Cloud cover does not affect GSD itself but it prevents optical sensors from capturing usable imagery. SAR satellites are not affected by cloud cover or darkness. For applications in cloud-prone regions, SAR imagery at 1m to 3m GSD is often more reliable than optical imagery at 0.3m that cannot guarantee a cloud-free capture.
How does GSD affect file size and processing time?
Higher resolution images contain more pixels per unit area, which increases file size, storage requirements, and processing time. A 0.3m GSD image of a 100km2 area contains approximately 1.1 billion pixels. A 2m GSD image of the same area contains approximately 25 million pixels. Choosing the minimum GSD needed for your task avoids unnecessary data volume.
How do I know which GSD to order for my project?
Identify the smallest feature you need to detect and apply the 4-pixel rule: the feature should cover at least 4 pixels in the image. Divide the feature size by 4 to get your maximum acceptable GSD. Then match that to the available satellite options. Contact XRTech if you need help selecting the right sensor for your use case.
Ground Sample Distance Summary
- GSD is the distance between the centre points of two adjacent pixels as measured on the ground
- Ground Sample Distance (GSD): is the real-world size represented by a pixel in satellite imagery. A 0.3m GSD means each pixel covers 30cm on the ground.

#### Source material
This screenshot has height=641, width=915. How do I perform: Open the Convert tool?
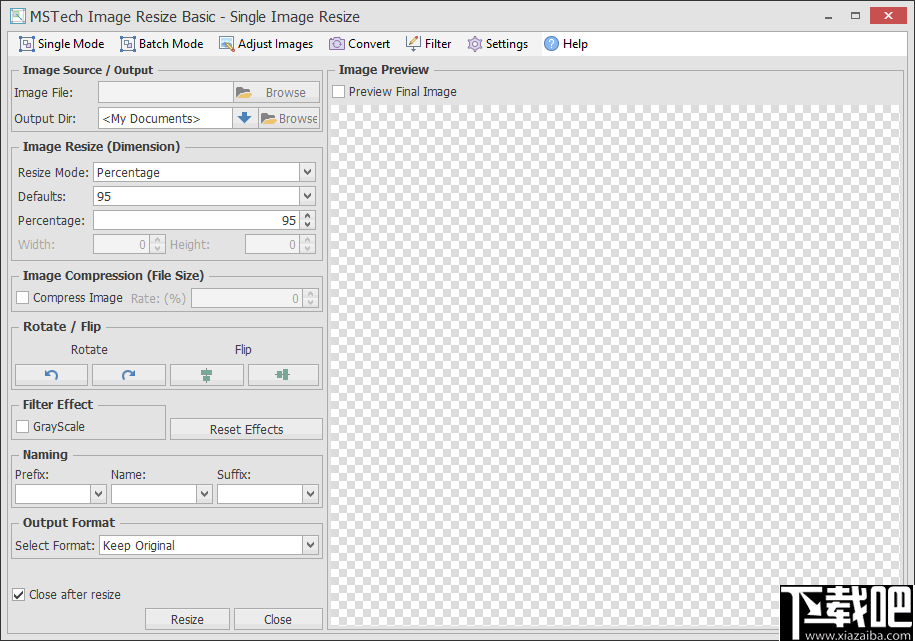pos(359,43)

#### Task instructions
Answer these questions from the GSD excerpt:
1. About how many pixels does a 0.3m GSD image of a 100km2 area contain?
2. By what number should the feature size be divided to find the maximum acceptable GSD?
3. How much ground does each pixel cover at a 0.3m GSD?
Rely only on the GSD excerpt and not on the data.

#### Expected output
1. Approximately 1.1 billion pixels.
2. By 4.
3. 30cm.